# EXERCISE DESCRIPTION
Scale the data from the line with "Szabályos tetraéder (298, 217)" up to and including the line with "Новини (13, 387)". Rewrite only those lines in full, keeping their wording unchanged, and multiply every coordinate by 2.3, rounding to the nearest whole number with halves rounded up.
------------------------
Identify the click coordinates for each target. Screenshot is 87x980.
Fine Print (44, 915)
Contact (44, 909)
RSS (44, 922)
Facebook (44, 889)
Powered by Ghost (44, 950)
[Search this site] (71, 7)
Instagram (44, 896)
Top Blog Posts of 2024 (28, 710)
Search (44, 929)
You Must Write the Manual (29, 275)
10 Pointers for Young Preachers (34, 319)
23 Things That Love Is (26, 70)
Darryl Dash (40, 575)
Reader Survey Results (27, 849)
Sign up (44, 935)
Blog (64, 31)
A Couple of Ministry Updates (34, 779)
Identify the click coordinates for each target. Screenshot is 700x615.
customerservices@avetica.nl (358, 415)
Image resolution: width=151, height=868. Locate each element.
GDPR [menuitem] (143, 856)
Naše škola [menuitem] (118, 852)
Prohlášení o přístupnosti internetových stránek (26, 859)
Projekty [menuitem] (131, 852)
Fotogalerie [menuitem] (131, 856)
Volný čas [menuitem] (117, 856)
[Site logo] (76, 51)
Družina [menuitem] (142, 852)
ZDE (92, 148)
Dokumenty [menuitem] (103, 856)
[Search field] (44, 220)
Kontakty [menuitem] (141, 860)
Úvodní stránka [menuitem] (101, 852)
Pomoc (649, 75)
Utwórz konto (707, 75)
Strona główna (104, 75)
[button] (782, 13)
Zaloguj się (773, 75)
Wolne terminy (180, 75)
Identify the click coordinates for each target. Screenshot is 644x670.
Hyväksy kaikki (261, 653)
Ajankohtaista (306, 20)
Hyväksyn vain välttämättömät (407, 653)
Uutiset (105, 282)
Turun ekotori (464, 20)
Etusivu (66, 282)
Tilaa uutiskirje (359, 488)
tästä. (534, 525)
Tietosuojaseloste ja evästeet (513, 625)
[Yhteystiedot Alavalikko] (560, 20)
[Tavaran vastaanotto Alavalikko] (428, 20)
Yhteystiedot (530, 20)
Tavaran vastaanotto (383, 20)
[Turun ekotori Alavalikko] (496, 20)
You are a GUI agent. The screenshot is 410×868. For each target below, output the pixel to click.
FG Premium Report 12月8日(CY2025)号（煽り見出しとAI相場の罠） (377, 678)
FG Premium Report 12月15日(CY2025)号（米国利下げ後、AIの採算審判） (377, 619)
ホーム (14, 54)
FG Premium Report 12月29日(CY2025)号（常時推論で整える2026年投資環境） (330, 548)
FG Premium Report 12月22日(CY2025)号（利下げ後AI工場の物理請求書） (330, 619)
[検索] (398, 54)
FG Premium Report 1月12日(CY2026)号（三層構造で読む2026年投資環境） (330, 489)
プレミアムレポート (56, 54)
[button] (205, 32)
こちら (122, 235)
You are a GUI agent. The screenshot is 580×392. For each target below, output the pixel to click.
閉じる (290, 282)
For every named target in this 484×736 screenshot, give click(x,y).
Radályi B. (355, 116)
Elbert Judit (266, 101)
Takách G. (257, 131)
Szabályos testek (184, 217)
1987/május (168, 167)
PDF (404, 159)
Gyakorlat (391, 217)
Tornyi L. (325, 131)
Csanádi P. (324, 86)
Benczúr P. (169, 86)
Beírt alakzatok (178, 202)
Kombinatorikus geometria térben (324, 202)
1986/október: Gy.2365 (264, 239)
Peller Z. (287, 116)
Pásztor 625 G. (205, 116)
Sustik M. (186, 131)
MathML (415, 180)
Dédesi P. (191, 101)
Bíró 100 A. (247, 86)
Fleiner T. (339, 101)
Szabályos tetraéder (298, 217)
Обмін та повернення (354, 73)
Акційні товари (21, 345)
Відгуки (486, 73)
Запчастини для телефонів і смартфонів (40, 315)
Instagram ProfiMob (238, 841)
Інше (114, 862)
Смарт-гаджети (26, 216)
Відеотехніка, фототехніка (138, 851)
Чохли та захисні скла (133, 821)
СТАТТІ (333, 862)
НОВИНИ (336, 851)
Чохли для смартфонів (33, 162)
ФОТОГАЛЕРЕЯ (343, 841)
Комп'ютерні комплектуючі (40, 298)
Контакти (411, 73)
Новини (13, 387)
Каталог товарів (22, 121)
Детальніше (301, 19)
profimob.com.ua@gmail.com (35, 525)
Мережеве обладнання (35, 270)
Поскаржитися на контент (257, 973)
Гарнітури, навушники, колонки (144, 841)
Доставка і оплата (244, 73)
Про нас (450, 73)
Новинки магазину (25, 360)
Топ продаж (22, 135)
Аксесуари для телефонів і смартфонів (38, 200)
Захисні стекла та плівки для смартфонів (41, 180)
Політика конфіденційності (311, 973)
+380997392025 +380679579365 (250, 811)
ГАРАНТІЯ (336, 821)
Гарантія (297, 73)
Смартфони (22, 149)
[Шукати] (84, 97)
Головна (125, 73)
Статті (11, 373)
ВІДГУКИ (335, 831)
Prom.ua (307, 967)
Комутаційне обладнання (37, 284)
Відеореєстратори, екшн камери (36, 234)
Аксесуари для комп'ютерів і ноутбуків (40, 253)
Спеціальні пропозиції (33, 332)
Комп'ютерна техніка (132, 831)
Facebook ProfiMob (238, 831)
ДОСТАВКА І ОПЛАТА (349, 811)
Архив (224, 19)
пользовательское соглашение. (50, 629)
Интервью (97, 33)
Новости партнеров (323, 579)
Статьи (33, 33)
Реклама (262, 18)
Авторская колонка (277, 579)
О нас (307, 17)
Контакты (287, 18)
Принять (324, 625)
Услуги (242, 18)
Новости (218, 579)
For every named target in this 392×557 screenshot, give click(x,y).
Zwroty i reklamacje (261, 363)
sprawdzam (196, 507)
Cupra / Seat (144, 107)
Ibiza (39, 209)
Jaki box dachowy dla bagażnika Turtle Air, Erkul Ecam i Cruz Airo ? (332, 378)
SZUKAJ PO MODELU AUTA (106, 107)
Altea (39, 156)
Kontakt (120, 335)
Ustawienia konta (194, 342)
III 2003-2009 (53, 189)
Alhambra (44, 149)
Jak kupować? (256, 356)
------------------------
# SOLUTION TO THIS PROBLEM
Szabályos tetraéder (685, 499)
Обмін та повернення (814, 168)
Акційні товари (48, 794)
Відгуки (1118, 168)
Запчастини для телефонів і смартфонів (92, 725)
Instagram ProfiMob (547, 1934)
Інше (262, 1983)
Смарт-гаджети (60, 497)
Відеотехніка, фототехніка (317, 1957)
Чохли та захисні скла (306, 1888)
СТАТТІ (766, 1983)
НОВИНИ (773, 1957)
Чохли для смартфонів (76, 373)
ФОТОГАЛЕРЕЯ (789, 1934)
Комп'ютерні комплектуючі (92, 685)
Контакти (945, 168)
Новини (30, 890)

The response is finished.